Most of us will spend an average of more than 10,000 full days of our lives sleeping — or at least trying to fall sleep, stay asleep or worrying about not sleeping! So if you’re wired, tired and sleep deprived, wake up and tame those sleep saboteurs with our exhaustive A-to-ZZZ’s guide of tricks and tips to get the sleep you’ve always dreamt about.

Sleep is a glorious thing – bring it on!

33. Do the most boring thing possible at night.

32. Read your old chemistry textbook.

31. Play tic-tac-toe with yourself

30. Put yourself to sleep reading about biomechanical risk factors for patellofemoral pain in distance runners

29. Bore yourself half to death thinking about your mind-numbing, dull day.

28. Rub a bit of Vicks Vaporub on the outside of your nostrils to help you relax.

27. Go for a long car ride – it will often induce sleep. Just don’t be driving!

26. Get in the driver’s seat by exercising. It’s quite possibly the panacea for all that ails you, including sleeplessness. “Data suggests that the more regular exercise you get the more you improve sleep quality,” Dr. Michael Breus says.

25. Aim for 30 minutes, four times a week of heart-pounding activity.

24. Run early. “Exercise stimulates the body to secrete the stress hormone cortisol, you should try finish exercising at least three hours before bed,” says Stephanie Langlais, holistic health coach in North Vancouver.

23. Move every day. Walk, run, hike, snowshoe, swim, climb, pump iron. Just do it!

22. Up it! “Anytime I up my physical activity, I sleep hard and well at night,” says Barrie Shepley.

21. “50 burpees a day keeps sleeplessness away,” says personal trainer Lisa Moore, of fitnessonthego.ca.

20. Train for a half marathon.

19. Take up trail running.

18. Break in the new Montrail FluidFlex ST, lightweight and has a forefoot trail shield.

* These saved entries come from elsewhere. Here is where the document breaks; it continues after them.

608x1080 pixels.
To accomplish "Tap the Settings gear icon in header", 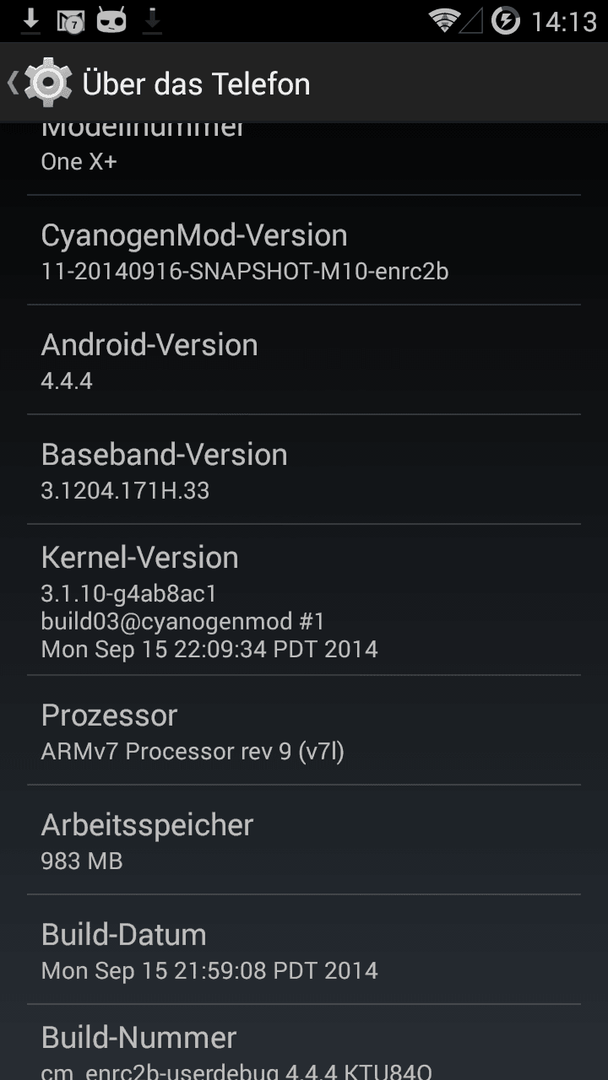I will click(x=48, y=83).
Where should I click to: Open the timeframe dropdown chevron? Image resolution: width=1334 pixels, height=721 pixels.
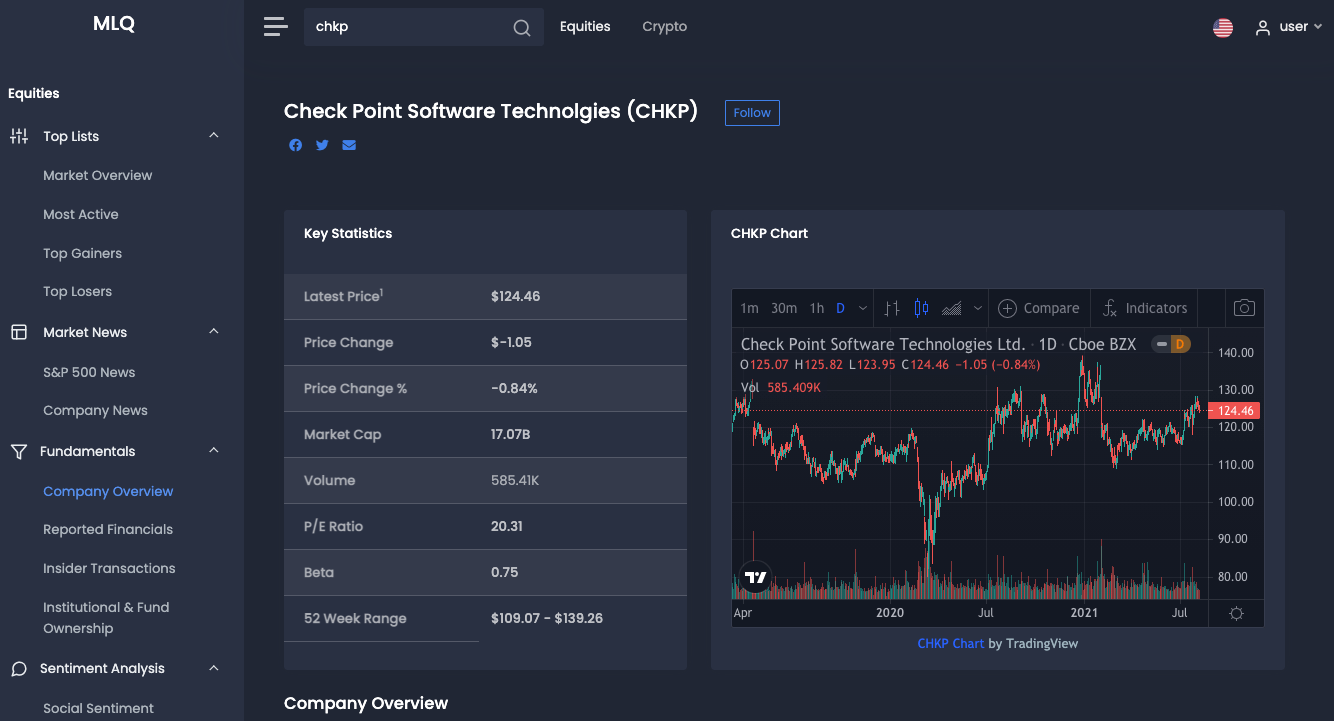(x=861, y=308)
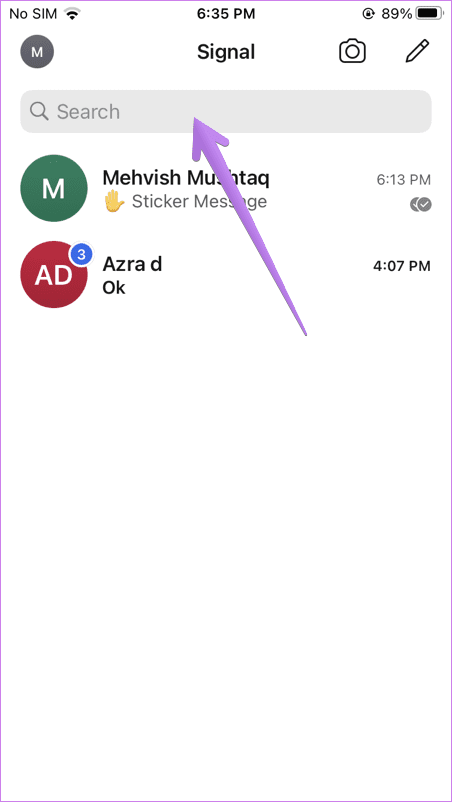Tap the Signal title text
The width and height of the screenshot is (452, 802).
[x=225, y=52]
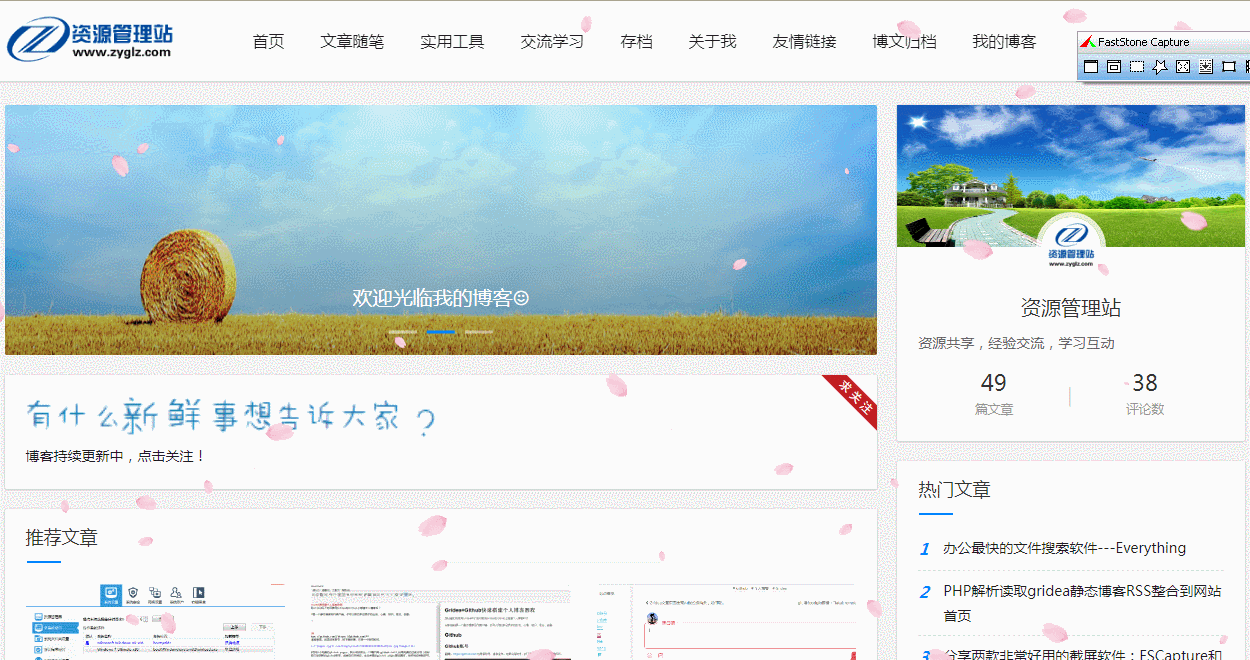The image size is (1250, 660).
Task: Open the 友情链接 page
Action: (804, 42)
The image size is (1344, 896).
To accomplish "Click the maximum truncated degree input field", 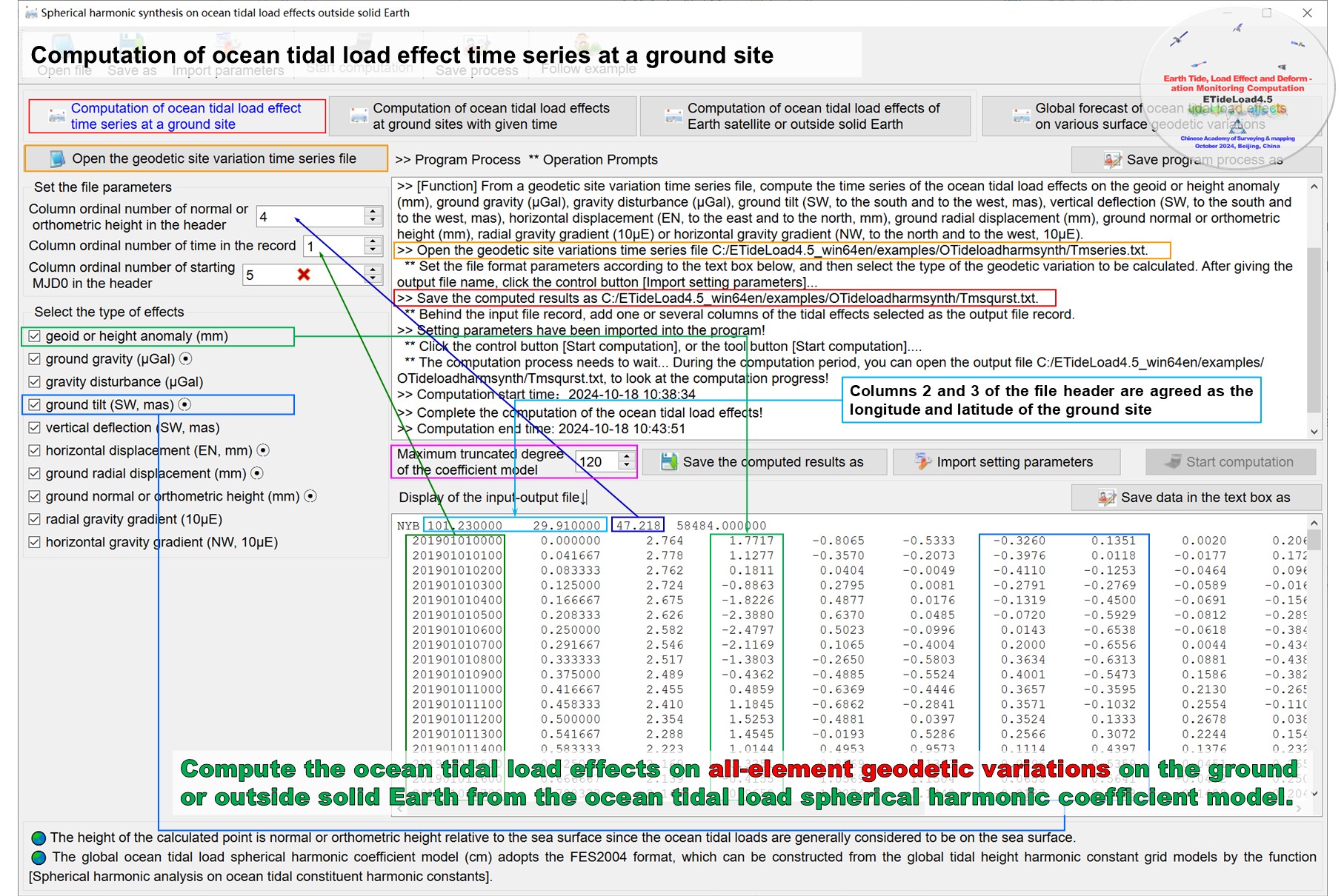I will pos(596,462).
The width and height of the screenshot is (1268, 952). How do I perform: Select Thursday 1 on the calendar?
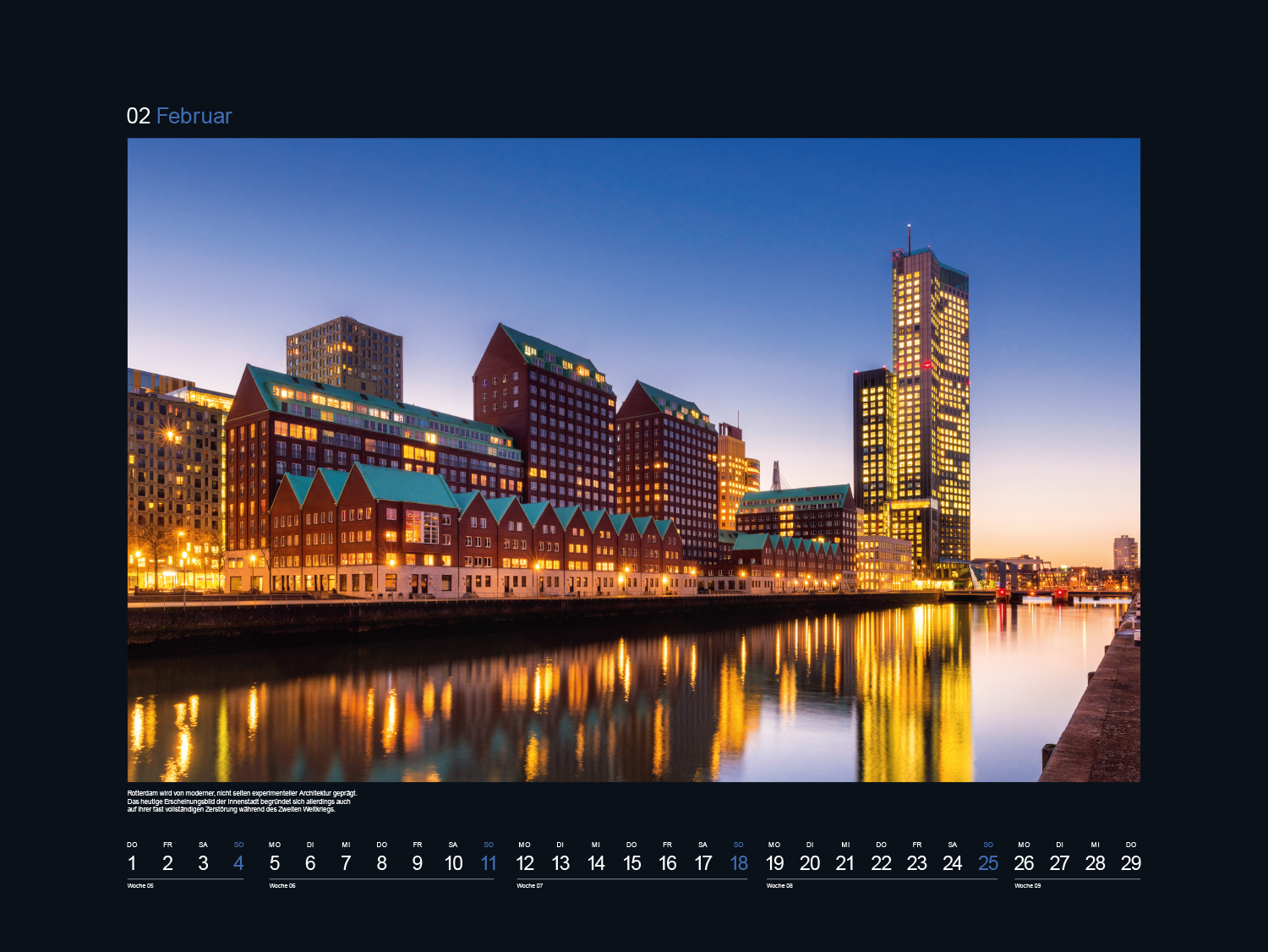[132, 863]
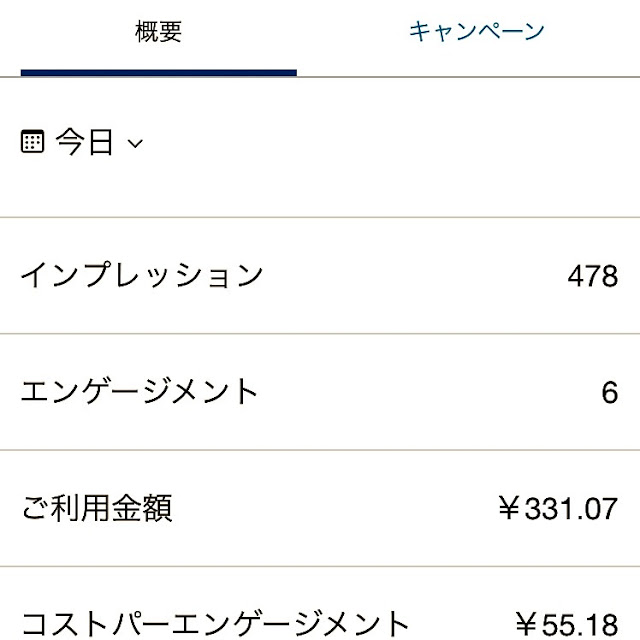Open the エンゲージメント row

click(320, 392)
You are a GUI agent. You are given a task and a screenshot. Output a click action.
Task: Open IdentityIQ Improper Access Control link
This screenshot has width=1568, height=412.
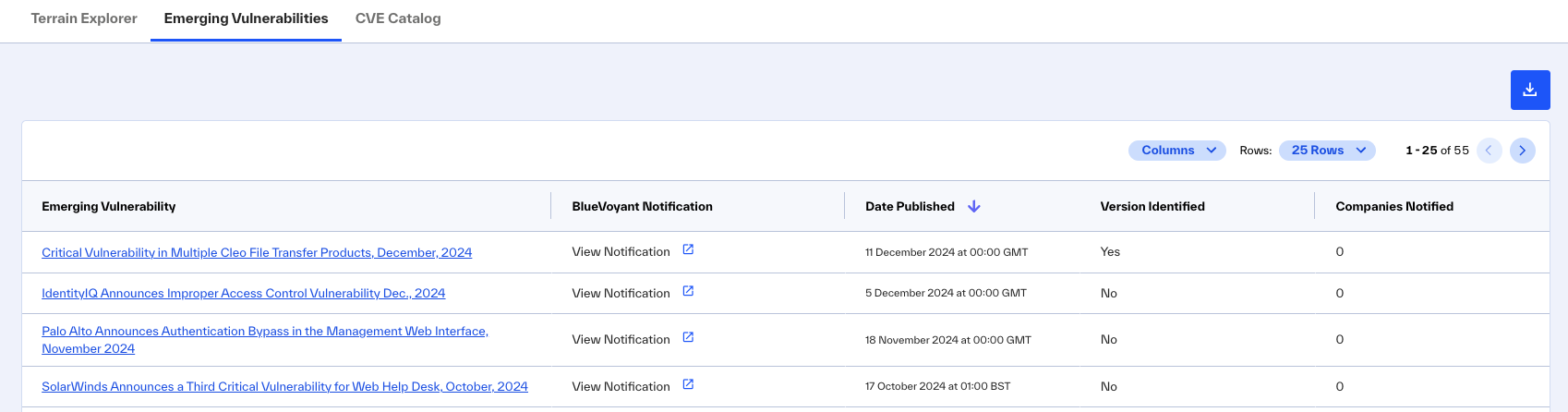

17. Go hard with Josh Hewett’s home workout: 10 lunges per leg, eight burpee pushups, 10 prisoner squats (hands behind your head), and eight superman’s per side (on hands and knees, extend opposite arm and leg). “Repeat as many rounds as possible for 15 minutes,” says the personal trainer at top-form-fitness.com.

16. Unwind with hot yoga and sleep longer and harder.

15. Exercise your foam roller every night to reduce unwanted muscle tension and joint stiffness, says Dr. Jeff Cubos, a chiropractic sports specialist at jeffcubos.com.

14. Hydrate, hydrate, hydrate.

13. Mind your Pee and Q’s – no water too close to bedtime or you’ll need a bathroom break. Totally disruptive.

12. Avoid overtraining. The flood of adrenaline can over-stimulate and bring on sleeplessness.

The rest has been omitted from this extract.